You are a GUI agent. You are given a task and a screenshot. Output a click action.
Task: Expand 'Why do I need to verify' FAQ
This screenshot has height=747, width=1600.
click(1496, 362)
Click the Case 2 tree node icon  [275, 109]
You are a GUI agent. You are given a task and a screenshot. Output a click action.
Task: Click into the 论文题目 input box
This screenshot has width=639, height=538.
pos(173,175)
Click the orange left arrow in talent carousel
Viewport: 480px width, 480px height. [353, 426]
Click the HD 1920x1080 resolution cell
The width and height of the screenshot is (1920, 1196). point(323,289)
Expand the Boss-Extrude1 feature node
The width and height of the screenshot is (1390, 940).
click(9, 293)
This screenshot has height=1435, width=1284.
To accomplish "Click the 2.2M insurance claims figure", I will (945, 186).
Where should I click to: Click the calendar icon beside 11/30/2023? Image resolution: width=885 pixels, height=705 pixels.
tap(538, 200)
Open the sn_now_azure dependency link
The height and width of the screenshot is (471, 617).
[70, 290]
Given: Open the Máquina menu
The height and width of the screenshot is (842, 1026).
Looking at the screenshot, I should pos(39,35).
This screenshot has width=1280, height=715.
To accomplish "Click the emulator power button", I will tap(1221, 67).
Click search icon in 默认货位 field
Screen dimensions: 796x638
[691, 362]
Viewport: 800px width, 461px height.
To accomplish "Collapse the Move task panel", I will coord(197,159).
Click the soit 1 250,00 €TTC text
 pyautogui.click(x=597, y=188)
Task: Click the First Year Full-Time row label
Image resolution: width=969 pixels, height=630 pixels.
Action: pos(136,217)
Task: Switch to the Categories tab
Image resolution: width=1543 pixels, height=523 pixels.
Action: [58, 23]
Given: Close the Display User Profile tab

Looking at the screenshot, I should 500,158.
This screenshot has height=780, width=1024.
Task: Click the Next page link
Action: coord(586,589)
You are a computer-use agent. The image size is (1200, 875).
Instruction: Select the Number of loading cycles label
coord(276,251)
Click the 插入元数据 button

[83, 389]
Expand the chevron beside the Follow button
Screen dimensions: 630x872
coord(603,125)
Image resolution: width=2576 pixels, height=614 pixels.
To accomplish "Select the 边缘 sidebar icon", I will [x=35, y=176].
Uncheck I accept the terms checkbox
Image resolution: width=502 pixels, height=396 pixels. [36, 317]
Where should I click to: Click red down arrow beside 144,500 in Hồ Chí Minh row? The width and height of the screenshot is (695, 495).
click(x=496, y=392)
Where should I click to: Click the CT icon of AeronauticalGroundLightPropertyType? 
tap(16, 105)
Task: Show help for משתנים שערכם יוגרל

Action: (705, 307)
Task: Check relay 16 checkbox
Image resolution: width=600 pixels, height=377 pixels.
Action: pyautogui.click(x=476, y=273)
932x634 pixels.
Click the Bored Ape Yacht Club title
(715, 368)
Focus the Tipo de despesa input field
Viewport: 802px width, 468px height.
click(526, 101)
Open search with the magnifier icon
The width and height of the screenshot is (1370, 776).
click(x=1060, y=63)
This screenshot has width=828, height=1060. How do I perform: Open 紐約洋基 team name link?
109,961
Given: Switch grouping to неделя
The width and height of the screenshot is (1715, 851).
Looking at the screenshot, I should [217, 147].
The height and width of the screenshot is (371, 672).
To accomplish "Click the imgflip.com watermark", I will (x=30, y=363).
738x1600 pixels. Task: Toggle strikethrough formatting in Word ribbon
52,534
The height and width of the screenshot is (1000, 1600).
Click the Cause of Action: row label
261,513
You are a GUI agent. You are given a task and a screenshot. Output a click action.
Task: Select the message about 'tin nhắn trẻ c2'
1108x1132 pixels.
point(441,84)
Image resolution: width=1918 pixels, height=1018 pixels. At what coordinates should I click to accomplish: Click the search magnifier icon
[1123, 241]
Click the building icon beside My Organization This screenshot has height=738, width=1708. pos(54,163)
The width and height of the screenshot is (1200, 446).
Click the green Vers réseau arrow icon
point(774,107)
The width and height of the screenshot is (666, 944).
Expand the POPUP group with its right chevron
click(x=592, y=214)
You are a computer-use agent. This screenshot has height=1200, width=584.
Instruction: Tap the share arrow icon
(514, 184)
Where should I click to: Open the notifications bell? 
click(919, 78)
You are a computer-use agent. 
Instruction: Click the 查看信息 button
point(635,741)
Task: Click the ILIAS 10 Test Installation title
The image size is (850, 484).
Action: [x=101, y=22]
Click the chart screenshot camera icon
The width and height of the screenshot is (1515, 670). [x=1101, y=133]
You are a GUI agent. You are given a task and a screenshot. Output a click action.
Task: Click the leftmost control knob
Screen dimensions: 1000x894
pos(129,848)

+-------+

Please retype the whole of the material above exactly.

You are a GUI agent. You are given a task and a screenshot. Output a click action.
Task: Expand 'Why do I need to verify' FAQ
This screenshot has height=747, width=1600.
click(1496, 362)
Click the Case 2 tree node icon  [275, 109]
You are a GUI agent. You are given a task and a screenshot. Output a click action.
Task: Click into the 论文题目 input box
This screenshot has width=639, height=538.
pos(173,175)
Click the orange left arrow in talent carousel
Viewport: 480px width, 480px height. [353, 426]
Click the HD 1920x1080 resolution cell
The width and height of the screenshot is (1920, 1196). point(323,289)
Expand the Boss-Extrude1 feature node
The width and height of the screenshot is (1390, 940).
click(9, 293)
This screenshot has height=1435, width=1284.
To accomplish "Click the 2.2M insurance claims figure", I will (945, 186).
Where should I click to: Click the calendar icon beside 11/30/2023? Image resolution: width=885 pixels, height=705 pixels.
tap(538, 200)
Open the sn_now_azure dependency link
The height and width of the screenshot is (471, 617).
[70, 290]
Given: Open the Máquina menu
The height and width of the screenshot is (842, 1026).
Looking at the screenshot, I should pos(39,35).
This screenshot has width=1280, height=715.
To accomplish "Click the emulator power button", I will tap(1221, 67).
Click search icon in 默认货位 field
Screen dimensions: 796x638
[691, 362]
Viewport: 800px width, 461px height.
To accomplish "Collapse the Move task panel", I will coord(197,159).
Click the soit 1 250,00 €TTC text
 pyautogui.click(x=597, y=188)
Task: Click the First Year Full-Time row label
Image resolution: width=969 pixels, height=630 pixels.
Action: pos(136,217)
Task: Switch to the Categories tab
Image resolution: width=1543 pixels, height=523 pixels.
Action: [58, 23]
Given: Close the Display User Profile tab

Looking at the screenshot, I should 500,158.
This screenshot has height=780, width=1024.
Task: Click the Next page link
Action: coord(586,589)
You are a computer-use agent. The image size is (1200, 875).
Instruction: Select the Number of loading cycles label
coord(276,251)
Click the 插入元数据 button

[83, 389]
Expand the chevron beside the Follow button
Screen dimensions: 630x872
coord(603,125)
Image resolution: width=2576 pixels, height=614 pixels.
To accomplish "Select the 边缘 sidebar icon", I will [x=35, y=176].
Uncheck I accept the terms checkbox
Image resolution: width=502 pixels, height=396 pixels. [36, 317]
Where should I click to: Click red down arrow beside 144,500 in Hồ Chí Minh row? The width and height of the screenshot is (695, 495).
click(x=496, y=392)
Where should I click to: Click the CT icon of AeronauticalGroundLightPropertyType? 
tap(16, 105)
Task: Show help for משתנים שערכם יוגרל

Action: (705, 307)
Task: Check relay 16 checkbox
Image resolution: width=600 pixels, height=377 pixels.
Action: pyautogui.click(x=476, y=273)
932x634 pixels.
Click the Bored Ape Yacht Club title
(715, 368)
Focus the Tipo de despesa input field
Viewport: 802px width, 468px height.
click(526, 101)
Open search with the magnifier icon
The width and height of the screenshot is (1370, 776).
click(x=1060, y=63)
This screenshot has width=828, height=1060. How do I perform: Open 紐約洋基 team name link?
109,961
Given: Switch grouping to неделя
The width and height of the screenshot is (1715, 851).
Looking at the screenshot, I should [217, 147].
The height and width of the screenshot is (371, 672).
To accomplish "Click the imgflip.com watermark", I will (x=30, y=363).
738x1600 pixels. Task: Toggle strikethrough formatting in Word ribbon
52,534
The height and width of the screenshot is (1000, 1600).
Click the Cause of Action: row label
261,513
You are a GUI agent. You are given a task and a screenshot. Output a click action.
Task: Select the message about 'tin nhắn trẻ c2'
1108x1132 pixels.
point(441,84)
Image resolution: width=1918 pixels, height=1018 pixels. At what coordinates should I click to accomplish: Click the search magnifier icon
[1123, 241]
Click the building icon beside My Organization This screenshot has height=738, width=1708. pos(54,163)
The width and height of the screenshot is (1200, 446).
Click the green Vers réseau arrow icon
point(774,107)
The width and height of the screenshot is (666, 944).
Expand the POPUP group with its right chevron
click(x=592, y=214)
You are a computer-use agent. This screenshot has height=1200, width=584.
Instruction: Tap the share arrow icon
(514, 184)
Where should I click to: Open the notifications bell? 
click(919, 78)
You are a computer-use agent. 
Instruction: Click the 查看信息 button
point(635,741)
Task: Click the ILIAS 10 Test Installation title
The image size is (850, 484).
Action: [x=101, y=22]
Click the chart screenshot camera icon
The width and height of the screenshot is (1515, 670). [x=1101, y=133]
You are a GUI agent. You are given a task and a screenshot. Output a click action.
Task: Click the leftmost control knob
Screen dimensions: 1000x894
pos(129,848)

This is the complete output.